Validated and established biomarkers could support a traditional approval pathway; however, Dr. Blank explained how an accelerated approval can occur when sponsors have established an improvement on a biomarker that is likely to predict a subsequent improvement in the way a patient feels, functions or survives.
An accelerated approval is especially helpful because some diseases progress slowly, and it could take a very long time to show that a gene therapy has an irreversible effect on morbidity and mortality.
Dr. Blank also gave the example of how the FDA’s accelerated approval of Bluebird Bio’s Skysona (elivaldogene autotemcel, eli-cel) was based on an intermediate clinical endpoint that was reasonably likely to predict a long-term clinical benefit.
5. Involving Pediatric Patients in Clinical Trials for Rare Diseases
Researchers often want to know when it may be appropriate to evaluate a gene therapy in pediatric patients first, before assessing it in adults. This is of great importance to innovator biotechs since many rare diseases begin in childhood and some can be life-threatening.
Children are a highly vulnerable population, and Dr. Blank explained how federal regulations (specifically Title 21 CFR50 Subpart D) are in place to provide additional safeguards for children in clinical investigations.
Before an investigational product with more than minimal risk to study subjects — like a gene therapy — is tested in children, its potential to treat the disease needs to be first established through non-clinical or animal studies, or through clinical studies involving adults.
“Once the prospect of direct benefit is established, children may be studied; however, adult safety should be established first, if feasible,” said Dr.

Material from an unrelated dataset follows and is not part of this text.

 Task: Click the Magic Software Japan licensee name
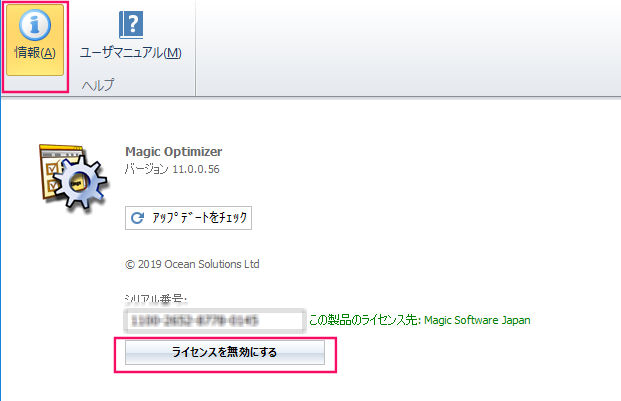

Blank. “If there is no suitable adult population to test the product first for safety, and the prospect of benefit is solely reliant upon animal data, children may need to be the first early-phase study subjects,” explained Dr. Blank.
In such cases, the oldest pediatric population with the prospect of direct benefit is usually enrolled first because they can provide assent.
As of March 10th, 2023, there are 1,038 studies on ClinicalTrials.gov that list gene therapy as an intervention. Since the number of gene therapy clinical trials is increasing substantially, the FDA is holding another OTP Town Hall on April 25 to speak about gene therapy chemistry, manufacturing and controls (CMC).